I haven't been in a steady relationship for over 8 years, and I just want to be loved so much, to have a special man in my life again that I can come home to & talk to & cuddle up with at night. Just to share all those special & even not-so-special times with. When I was younger, I always thought I'd be married and have kids by the time I was 30, now I'm 36 and don't even have a man in my life! Pretty pathetic hey! By the time I do find someone (IF I find someone), then spend time getting to know them well enough to get married, it'll be too late for me to have kids!
Even when I was in my last relationship, I got very lonely sometimes too, when he'd go off to visit his friends (which was very often) and leave me home on my own. Sometimes, even when he was home, he wouldn't pay any attention to me anyway & that would make me feel lonely too. So yes, I do understand and I do feel your pain. I wish I could do something to make you feel better.
I'm sending you extra hugs tonight. I hope things get better for you.
Take care of your beautiful self.
Luv,
Gidge

Written by Gidge, 7. Aug 2005 03:08 AM

Hi Cheyne and Gidge
Thanks for your comments. Loneliness can be the worst and knowing that you guys are here does really help.
Hey Gidge you are not too old yet. And eight years with someone is a long time. I hope you find true love oneday and remember dont settle for second best. Mr write may be just around the corner.

Its strange how all us Deppies are up so late when we should all be tucked up in bed.

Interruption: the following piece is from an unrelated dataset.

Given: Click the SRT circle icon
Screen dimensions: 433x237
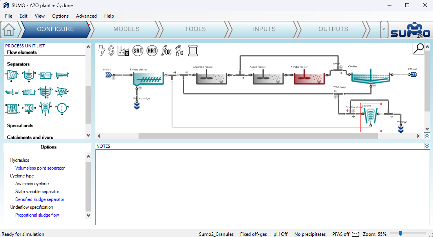Looking at the screenshot, I should pyautogui.click(x=138, y=50).
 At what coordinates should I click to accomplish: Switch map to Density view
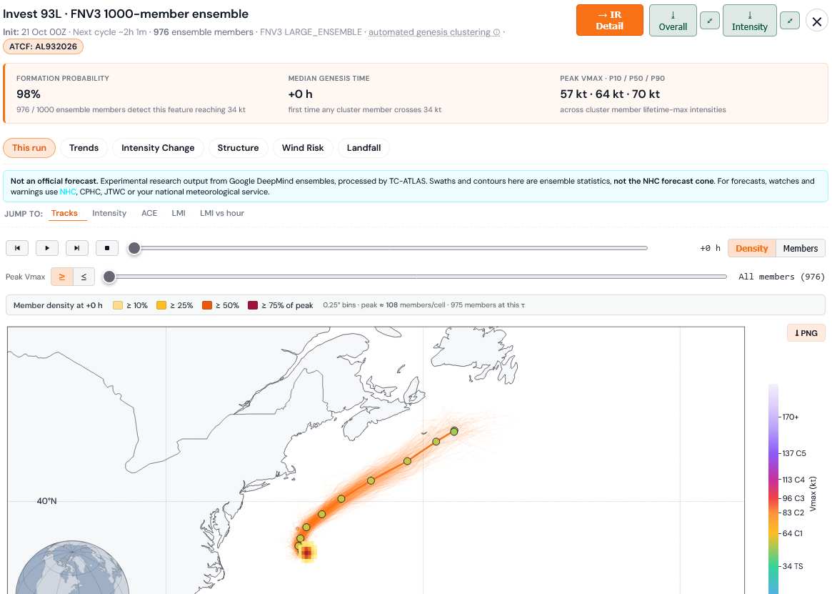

I often wonder if being a night owl has a lot to do with my depression and wish I was a morning person.
Hope you are all doing well
Takecare
and thanks for caring
Lots of love sent to you all
Tracy

Written by Tracy, 7. Aug 2005 03:34 AM

(((((((((((((((((biggest hug))))))))))))))))

I send you EXTRA SUPPORT, STRENGTH, HOPE, LIGHT & LOVE.

XOXOXOXOXOOXXOXOXOXOXOXOOXOXOXOXOXOXOXOXOXOOX

Written by shelley, 7. Aug 2005 04:11 AM

Hi Tracy
I didn't find what you wrote dribble at all, It was very interesting and if it helps to write it out then I think it's worth it.
I could understand what you were saying, I have felt so disconnected from my husband through my hard days and although he's right there it was just like I was all alone. But things are improving so I hope they do for you as well..
hope your week goes well.
TaniaLee

Written by TaniaLee, 7. Aug 2005 10:51 PM

Dear Shell and Tania
Thanks for your comments. I really hate winging but at times it makes me feel so much better. Marriage and spending the rest of your life with one person at times can be challenging. So can depression, and relationships for me have always been difficult, I seem to always be wanting more and seem to have high expectations that I dont think any man could live up to. I t scares me that at times I can be so disconnected from my husband and so discontented with my life. It frustrates me that I make my own life so complicated when it doesnt have to be. I wish I could be like my husband and be happy with what I have and just keep it all simple. We are chalk and cheese he keeps everything simple and doesnt have big grand ideas and expectatinos of others. I have to complicate everything and question everything and expect things to be better then what they are and believe in fairy tails and dreams and princecharmings and romance. I believe in true soalmates, but I believe that the butterflys and the fireworks with a little effort will never disappear. I still beleive that all the things I beleived in when I was a child could still happen. I also do the IF ONLY. I hate that I make myself miserable by wanting more. I hate it that what I have, doesnt always make me happy. I hate it that many years ago I had a true connection with somone and I know how it feels and I managed to slowly destroy it until the one person I loved the most couldnt take my destructive and negativeness anymore. At times I wish that some of the wonderful memories I had back then would go away. I hate being reminded of what life may be like now and what could of been.
Yes I hate being confused too. This is also my diary entry becuase I went to do it but yesterdays is still there.